### Extrait de page
* * * * * * * * *

Le programme des prochaines séances est disponible chaque jeudi soir sur cette page :
Jeudi 5 décembre : Napoléon (en replay sur France Télévision et Jeanne Dielman (en replay sur Arte)
Jeudi 12 décembre : Grand tour de Miguel Gomes programmé au Lux depuis le 27 novembre.
Le film est vu avant la séance par les étudiants, une semaine au cinéma et une semaine à la télévision (si les programmes télé sont assez riches). Il s’agit de construire au fil de l’année une histoire, ou plutôt une géographie du cinéma, en replaçant chaque film dans son école esthétique, son genre et un thème. La séance s’organise ainsi :
Rencontre du jeudi 28 novembre
La plus précieuse des marchandises.( Michel Hazanavicius, 2024)
Jeudi 21 novembre : relâche. Je suis au Festival des 3 continents de Nantes.
Rencontre du jeudi 14 novembre
Anora (Sean Baker, 2024)

* * * * * * * * *

Entrées de données extraites
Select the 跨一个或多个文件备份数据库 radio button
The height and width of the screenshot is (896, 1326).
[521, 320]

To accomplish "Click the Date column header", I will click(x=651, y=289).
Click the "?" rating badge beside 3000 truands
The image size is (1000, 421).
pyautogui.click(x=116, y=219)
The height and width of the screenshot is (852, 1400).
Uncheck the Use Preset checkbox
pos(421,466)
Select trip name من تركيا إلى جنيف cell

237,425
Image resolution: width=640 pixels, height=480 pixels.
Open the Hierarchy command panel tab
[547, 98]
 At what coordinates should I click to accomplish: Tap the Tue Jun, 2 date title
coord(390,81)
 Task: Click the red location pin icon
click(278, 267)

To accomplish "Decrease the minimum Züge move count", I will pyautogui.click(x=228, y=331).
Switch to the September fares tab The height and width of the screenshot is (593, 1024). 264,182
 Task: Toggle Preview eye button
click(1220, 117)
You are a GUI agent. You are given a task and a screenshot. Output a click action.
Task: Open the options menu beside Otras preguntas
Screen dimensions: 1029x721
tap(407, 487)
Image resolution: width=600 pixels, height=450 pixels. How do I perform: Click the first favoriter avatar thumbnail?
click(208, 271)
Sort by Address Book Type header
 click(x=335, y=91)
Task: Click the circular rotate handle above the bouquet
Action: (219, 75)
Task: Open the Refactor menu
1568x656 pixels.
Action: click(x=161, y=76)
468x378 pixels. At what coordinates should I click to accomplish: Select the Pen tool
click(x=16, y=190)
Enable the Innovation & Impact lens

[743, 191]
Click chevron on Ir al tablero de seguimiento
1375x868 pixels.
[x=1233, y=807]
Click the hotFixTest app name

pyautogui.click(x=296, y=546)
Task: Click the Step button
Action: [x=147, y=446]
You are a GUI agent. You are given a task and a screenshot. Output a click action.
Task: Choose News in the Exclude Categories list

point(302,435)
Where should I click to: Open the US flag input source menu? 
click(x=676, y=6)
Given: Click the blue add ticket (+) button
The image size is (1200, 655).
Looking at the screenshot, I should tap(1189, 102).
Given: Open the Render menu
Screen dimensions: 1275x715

* * * * * * * * *

### Travail demandé
Poursuivez, s'il vous plaît, la page sur le programme des séances de cinéma, à partir de sa dernière ligne. Ce matériel ne joue aucun rôle ici.

### Réponse
Le film a reçu La palme d'or au festival de Cannes 2024
Développements :
1- La distinction entre le drame social et le portrait de femme peut être difficile à établir. Néanmoins le drame social cherche à réinventer l'agencement des articulations entre les groupes pour leur rendre autonomie et puissance de rupture. C'est le fonctionnement des groupes les uns par rapport aux autres qui est analysé. Quel énoncé chacun peut-il formuler comme représentatif de son groupe ? Le drame social est alors une façon de décrire un "vivre ensemble" de la cité au sens large. C'est une construction quotidienne et à long terme des conditions d'appartenance, fussent-elles conflictuelles, à un monde commun lui-même composé de collectivités de tailles variables qui s'incluent plus ou moins les unes aux autres.
Ainsi dans Anora (Sean Baker, 2024), on peut voir un affrontement entre une femmes des bas-fonds de Brooklyn et les ultra-riches, russes en l'occurrence. Mais il ne s'agit pas de les analyser en profondeur. L'affrontement est individuel et ne met pas en jeu les groupes sociaux des uns (les calls-girls restent à l'arrière-plan) ou des autres (Les Russes sont des caricatures de violence sans état d'âme et n'interviennent qu'à titre individuel). Il s'agit donc bien d'un portrait de femme. Il est certes limité dans le temps (on se sait rien de sa vie passée) mais saisi de la première à la dernière image qui met en scène à la fois la dignité, l'énergie, le courage et la joie de vivre d'Anora mais aussi son aliénation à sa croyance que vendre son corps est une relation humaine normale et une espérance de sortir de son milieu. La rue de la honte (Kenji Mizoguchi, 1957), qui met en scène plusieurs destins de clients et de prostituées, relève lui du drame social.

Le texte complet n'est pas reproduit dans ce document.